**Task:** Convert every line of the records below into a Markdown table with the columns "No." and "Line", numbering the rows in order and omitting blank lines.

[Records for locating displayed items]
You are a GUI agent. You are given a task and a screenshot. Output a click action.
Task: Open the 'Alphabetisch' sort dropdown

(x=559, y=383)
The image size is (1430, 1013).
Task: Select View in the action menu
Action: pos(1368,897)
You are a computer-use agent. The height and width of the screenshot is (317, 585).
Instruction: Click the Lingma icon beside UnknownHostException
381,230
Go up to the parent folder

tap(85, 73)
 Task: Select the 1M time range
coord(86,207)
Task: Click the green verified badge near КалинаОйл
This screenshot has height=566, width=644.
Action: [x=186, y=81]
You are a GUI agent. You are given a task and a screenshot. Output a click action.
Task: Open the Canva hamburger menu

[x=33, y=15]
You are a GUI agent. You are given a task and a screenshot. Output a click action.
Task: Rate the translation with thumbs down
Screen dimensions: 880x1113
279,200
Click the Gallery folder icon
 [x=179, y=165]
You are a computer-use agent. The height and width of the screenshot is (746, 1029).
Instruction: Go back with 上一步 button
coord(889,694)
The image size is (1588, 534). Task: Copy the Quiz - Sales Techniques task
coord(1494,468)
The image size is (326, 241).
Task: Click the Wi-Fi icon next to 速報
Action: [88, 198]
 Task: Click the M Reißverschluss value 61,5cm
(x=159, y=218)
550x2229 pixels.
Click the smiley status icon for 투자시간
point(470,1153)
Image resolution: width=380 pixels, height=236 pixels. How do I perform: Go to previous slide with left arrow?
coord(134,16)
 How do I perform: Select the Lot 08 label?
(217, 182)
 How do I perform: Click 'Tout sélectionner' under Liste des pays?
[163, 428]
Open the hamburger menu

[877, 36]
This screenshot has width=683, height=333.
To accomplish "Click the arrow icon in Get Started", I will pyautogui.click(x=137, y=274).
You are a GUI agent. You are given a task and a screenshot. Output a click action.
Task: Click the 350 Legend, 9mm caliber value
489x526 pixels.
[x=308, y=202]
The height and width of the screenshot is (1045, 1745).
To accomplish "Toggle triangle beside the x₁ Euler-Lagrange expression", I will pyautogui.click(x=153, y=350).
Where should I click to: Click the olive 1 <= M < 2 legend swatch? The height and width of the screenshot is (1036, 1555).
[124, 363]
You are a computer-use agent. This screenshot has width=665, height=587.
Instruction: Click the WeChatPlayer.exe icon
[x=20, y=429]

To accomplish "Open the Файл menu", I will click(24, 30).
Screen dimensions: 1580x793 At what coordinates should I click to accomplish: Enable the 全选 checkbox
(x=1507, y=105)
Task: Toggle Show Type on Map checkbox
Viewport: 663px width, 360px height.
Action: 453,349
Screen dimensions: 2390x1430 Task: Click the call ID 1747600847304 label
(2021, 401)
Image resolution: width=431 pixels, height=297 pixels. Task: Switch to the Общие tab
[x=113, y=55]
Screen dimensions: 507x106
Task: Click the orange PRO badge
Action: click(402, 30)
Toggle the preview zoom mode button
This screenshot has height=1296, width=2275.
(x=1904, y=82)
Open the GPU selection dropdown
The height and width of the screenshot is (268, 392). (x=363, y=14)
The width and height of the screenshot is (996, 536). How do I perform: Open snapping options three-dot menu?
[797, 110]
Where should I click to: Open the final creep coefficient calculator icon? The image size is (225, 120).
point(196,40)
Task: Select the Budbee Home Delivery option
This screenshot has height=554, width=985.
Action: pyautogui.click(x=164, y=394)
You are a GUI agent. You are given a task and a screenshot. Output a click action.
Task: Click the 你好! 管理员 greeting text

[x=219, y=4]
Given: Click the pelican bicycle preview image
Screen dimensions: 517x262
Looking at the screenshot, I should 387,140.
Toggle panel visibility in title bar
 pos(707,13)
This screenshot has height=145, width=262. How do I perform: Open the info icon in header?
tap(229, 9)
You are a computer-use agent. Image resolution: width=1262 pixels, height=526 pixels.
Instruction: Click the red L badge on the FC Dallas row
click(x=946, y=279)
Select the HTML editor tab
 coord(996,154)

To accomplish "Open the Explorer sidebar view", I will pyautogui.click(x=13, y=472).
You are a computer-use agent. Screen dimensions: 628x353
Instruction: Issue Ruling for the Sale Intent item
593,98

**Task result:**
| No. | Line |
|---|---|
| 1 | You are a GUI agent. You are given a task and a screenshot. Output a click action. |
| 2 | Task: Open the 'Alphabetisch' sort dropdown |
| 3 | (x=559, y=383) |
| 4 | The image size is (1430, 1013). |
| 5 | Task: Select View in the action menu |
| 6 | Action: pos(1368,897) |
| 7 | You are a computer-use agent. The height and width of the screenshot is (317, 585). |
| 8 | Instruction: Click the Lingma icon beside UnknownHostException |
| 9 | 381,230 |
| 10 | Go up to the parent folder |
| 11 | tap(85, 73) |
| 12 |  Task: Select the 1M time range |
| 13 | coord(86,207) |
| 14 | Task: Click the green verified badge near КалинаОйл |
| 15 | This screenshot has height=566, width=644. |
| 16 | Action: [x=186, y=81] |
| 17 | You are a GUI agent. You are given a task and a screenshot. Output a click action. |
| 18 | Task: Open the Canva hamburger menu |
| 19 | [x=33, y=15] |
| 20 | You are a GUI agent. You are given a task and a screenshot. Output a click action. |
| 21 | Task: Rate the translation with thumbs down |
| 22 | Screen dimensions: 880x1113 |
| 23 | 279,200 |
| 24 | Click the Gallery folder icon |
| 25 |  [x=179, y=165] |
| 26 | You are a computer-use agent. The height and width of the screenshot is (746, 1029). |
| 27 | Instruction: Go back with 上一步 button |
| 28 | coord(889,694) |
| 29 | The image size is (1588, 534). Task: Copy the Quiz - Sales Techniques task |
| 30 | coord(1494,468) |
| 31 | The image size is (326, 241). |
| 32 | Task: Click the Wi-Fi icon next to 速報 |
| 33 | Action: [88, 198] |
| 34 |  Task: Click the M Reißverschluss value 61,5cm |
| 35 | (x=159, y=218) |
| 36 | 550x2229 pixels. |
| 37 | Click the smiley status icon for 투자시간 |
| 38 | point(470,1153) |
| 39 | Image resolution: width=380 pixels, height=236 pixels. How do I perform: Go to previous slide with left arrow? |
| 40 | coord(134,16) |
| 41 |  How do I perform: Select the Lot 08 label? |
| 42 | (217, 182) |
| 43 |  How do I perform: Click 'Tout sélectionner' under Liste des pays? |
| 44 | [163, 428] |
| 45 | Open the hamburger menu |
| 46 | [877, 36] |
| 47 | This screenshot has width=683, height=333. |
| 48 | To accomplish "Click the arrow icon in Get Started", I will pyautogui.click(x=137, y=274). |
| 49 | You are a GUI agent. You are given a task and a screenshot. Output a click action. |
| 50 | Task: Click the 350 Legend, 9mm caliber value |
| 51 | 489x526 pixels. |
| 52 | [x=308, y=202] |
| 53 | The height and width of the screenshot is (1045, 1745). |
| 54 | To accomplish "Toggle triangle beside the x₁ Euler-Lagrange expression", I will pyautogui.click(x=153, y=350). |
| 55 | Where should I click to: Click the olive 1 <= M < 2 legend swatch? The height and width of the screenshot is (1036, 1555). |
| 56 | [124, 363] |
| 57 | You are a computer-use agent. This screenshot has width=665, height=587. |
| 58 | Instruction: Click the WeChatPlayer.exe icon |
| 59 | [x=20, y=429] |
| 60 | To accomplish "Open the Файл menu", I will click(24, 30). |
| 61 | Screen dimensions: 1580x793 At what coordinates should I click to accomplish: Enable the 全选 checkbox |
| 62 | (x=1507, y=105) |
| 63 | Task: Toggle Show Type on Map checkbox |
| 64 | Viewport: 663px width, 360px height. |
| 65 | Action: 453,349 |
| 66 | Screen dimensions: 2390x1430 Task: Click the call ID 1747600847304 label |
| 67 | (2021, 401) |
| 68 | Image resolution: width=431 pixels, height=297 pixels. Task: Switch to the Общие tab |
| 69 | [x=113, y=55] |
| 70 | Screen dimensions: 507x106 |
| 71 | Task: Click the orange PRO badge |
| 72 | Action: click(402, 30) |
| 73 | Toggle the preview zoom mode button |
| 74 | This screenshot has height=1296, width=2275. |
| 75 | (x=1904, y=82) |
| 76 | Open the GPU selection dropdown |
| 77 | The height and width of the screenshot is (268, 392). (x=363, y=14) |
| 78 | The width and height of the screenshot is (996, 536). How do I perform: Open snapping options three-dot menu? |
| 79 | [797, 110] |
| 80 | Where should I click to: Open the final creep coefficient calculator icon? The image size is (225, 120). |
| 81 | point(196,40) |
| 82 | Task: Select the Budbee Home Delivery option |
| 83 | This screenshot has height=554, width=985. |
| 84 | Action: pyautogui.click(x=164, y=394) |
| 85 | You are a GUI agent. You are given a task and a screenshot. Output a click action. |
| 86 | Task: Click the 你好! 管理员 greeting text |
| 87 | [x=219, y=4] |
| 88 | Given: Click the pelican bicycle preview image |
| 89 | Screen dimensions: 517x262 |
| 90 | Looking at the screenshot, I should 387,140. |
| 91 | Toggle panel visibility in title bar |
| 92 |  pos(707,13) |
| 93 | This screenshot has height=145, width=262. How do I perform: Open the info icon in header? |
| 94 | tap(229, 9) |
| 95 | You are a computer-use agent. Image resolution: width=1262 pixels, height=526 pixels. |
| 96 | Instruction: Click the red L badge on the FC Dallas row |
| 97 | click(x=946, y=279) |
| 98 | Select the HTML editor tab |
| 99 |  coord(996,154) |
| 100 | To accomplish "Open the Explorer sidebar view", I will pyautogui.click(x=13, y=472). |
| 101 | You are a computer-use agent. Screen dimensions: 628x353 |
| 102 | Instruction: Issue Ruling for the Sale Intent item |
| 103 | 593,98 |